Can you add 30 to every coordinate in the answers for the items from the line with "Landen (158, 56)" to the line with "Napoleon Bonaparte (167, 901)", both included, and write each of those lines out again in full with the new numbers?

* BEGIN *

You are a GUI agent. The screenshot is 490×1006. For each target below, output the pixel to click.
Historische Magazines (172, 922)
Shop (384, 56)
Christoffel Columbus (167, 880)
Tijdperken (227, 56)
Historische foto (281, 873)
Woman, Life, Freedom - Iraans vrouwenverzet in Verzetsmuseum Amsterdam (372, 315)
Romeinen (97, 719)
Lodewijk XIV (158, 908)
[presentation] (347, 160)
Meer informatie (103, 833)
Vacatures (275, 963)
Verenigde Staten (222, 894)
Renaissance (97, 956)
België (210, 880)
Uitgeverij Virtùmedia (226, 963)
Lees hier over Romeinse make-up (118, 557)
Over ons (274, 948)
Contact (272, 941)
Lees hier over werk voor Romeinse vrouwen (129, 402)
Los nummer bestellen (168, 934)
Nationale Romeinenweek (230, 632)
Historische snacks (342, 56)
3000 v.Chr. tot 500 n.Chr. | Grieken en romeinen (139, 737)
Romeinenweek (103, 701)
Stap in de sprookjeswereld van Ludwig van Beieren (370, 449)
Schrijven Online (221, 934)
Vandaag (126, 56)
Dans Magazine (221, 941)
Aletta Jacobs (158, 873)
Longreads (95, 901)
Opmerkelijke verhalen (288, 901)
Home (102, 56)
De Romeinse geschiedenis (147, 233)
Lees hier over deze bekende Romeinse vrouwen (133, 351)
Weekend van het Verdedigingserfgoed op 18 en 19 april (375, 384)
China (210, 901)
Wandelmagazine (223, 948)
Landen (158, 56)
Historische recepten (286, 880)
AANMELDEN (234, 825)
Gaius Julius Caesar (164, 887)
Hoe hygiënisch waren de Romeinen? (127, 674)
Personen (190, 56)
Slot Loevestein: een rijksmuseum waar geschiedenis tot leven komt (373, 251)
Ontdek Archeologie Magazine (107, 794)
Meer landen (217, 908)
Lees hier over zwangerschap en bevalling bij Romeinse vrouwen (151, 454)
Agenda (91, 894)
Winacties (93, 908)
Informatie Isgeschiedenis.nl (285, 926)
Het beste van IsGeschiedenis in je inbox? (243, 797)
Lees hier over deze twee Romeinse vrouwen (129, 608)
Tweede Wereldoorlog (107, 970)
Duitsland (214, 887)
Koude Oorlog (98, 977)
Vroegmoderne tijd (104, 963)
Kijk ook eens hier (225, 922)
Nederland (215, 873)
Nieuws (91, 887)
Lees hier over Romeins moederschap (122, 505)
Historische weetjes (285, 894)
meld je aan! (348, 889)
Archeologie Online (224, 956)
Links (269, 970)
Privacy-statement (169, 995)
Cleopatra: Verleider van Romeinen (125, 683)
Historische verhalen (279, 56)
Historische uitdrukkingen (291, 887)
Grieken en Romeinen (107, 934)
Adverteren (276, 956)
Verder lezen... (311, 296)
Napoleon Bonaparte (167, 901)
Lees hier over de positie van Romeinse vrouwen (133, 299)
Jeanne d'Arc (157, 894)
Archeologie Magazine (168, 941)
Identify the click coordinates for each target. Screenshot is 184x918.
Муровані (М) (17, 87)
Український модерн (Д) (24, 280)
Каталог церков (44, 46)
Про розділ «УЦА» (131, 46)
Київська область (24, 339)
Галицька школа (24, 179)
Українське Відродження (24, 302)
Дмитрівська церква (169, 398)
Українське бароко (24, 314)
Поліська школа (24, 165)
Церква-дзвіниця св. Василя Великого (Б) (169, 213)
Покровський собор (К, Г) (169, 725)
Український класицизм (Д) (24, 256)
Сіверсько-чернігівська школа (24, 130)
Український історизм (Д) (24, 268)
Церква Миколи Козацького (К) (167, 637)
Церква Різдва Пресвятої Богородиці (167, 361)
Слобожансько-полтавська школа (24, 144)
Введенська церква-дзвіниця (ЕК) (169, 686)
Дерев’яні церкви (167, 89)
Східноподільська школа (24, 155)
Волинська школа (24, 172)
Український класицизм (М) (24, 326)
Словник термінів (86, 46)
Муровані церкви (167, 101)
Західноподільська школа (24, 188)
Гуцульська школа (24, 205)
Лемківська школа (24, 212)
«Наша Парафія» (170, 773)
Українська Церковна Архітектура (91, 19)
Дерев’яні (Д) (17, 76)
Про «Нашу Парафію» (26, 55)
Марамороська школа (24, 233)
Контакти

* END *

=== Solution to this problem ===
Landen (188, 86)
Historische recepten (316, 910)
AANMELDEN (264, 855)
Gaius Julius Caesar (194, 917)
Hoe hygiënisch waren de Romeinen? (157, 704)
Personen (220, 86)
Slot Loevestein: een rijksmuseum waar geschiedenis tot leven komt (403, 281)
Ontdek Archeologie Magazine (137, 824)
Meer landen (247, 938)
Lees hier over zwangerschap en bevalling bij Romeinse vrouwen (181, 484)
Agenda (121, 924)
Winacties (123, 938)
Informatie Isgeschiedenis.nl (315, 956)
Het beste van IsGeschiedenis in je inbox? (273, 827)
Lees hier over deze twee Romeinse vrouwen (159, 638)
Tweede Wereldoorlog (137, 1000)
Duitsland (244, 917)
Koude Oorlog (128, 1007)
Vroegmoderne tijd (134, 993)
Kijk ook eens hier (255, 952)
Nederland (245, 903)
Nieuws (121, 917)
Lees hier over Romeins moederschap (152, 535)
Historische weetjes (315, 924)
meld je aan! (378, 919)
Archeologie Online (254, 986)
Links (299, 1000)
Privacy-statement (199, 1025)
Cleopatra: Verleider van Romeinen (155, 713)
Historische verhalen (309, 86)
Historische uitdrukkingen (321, 917)
Grieken en Romeinen (137, 964)
Adverteren (306, 986)
Verder lezen... (341, 326)
Napoleon Bonaparte (197, 931)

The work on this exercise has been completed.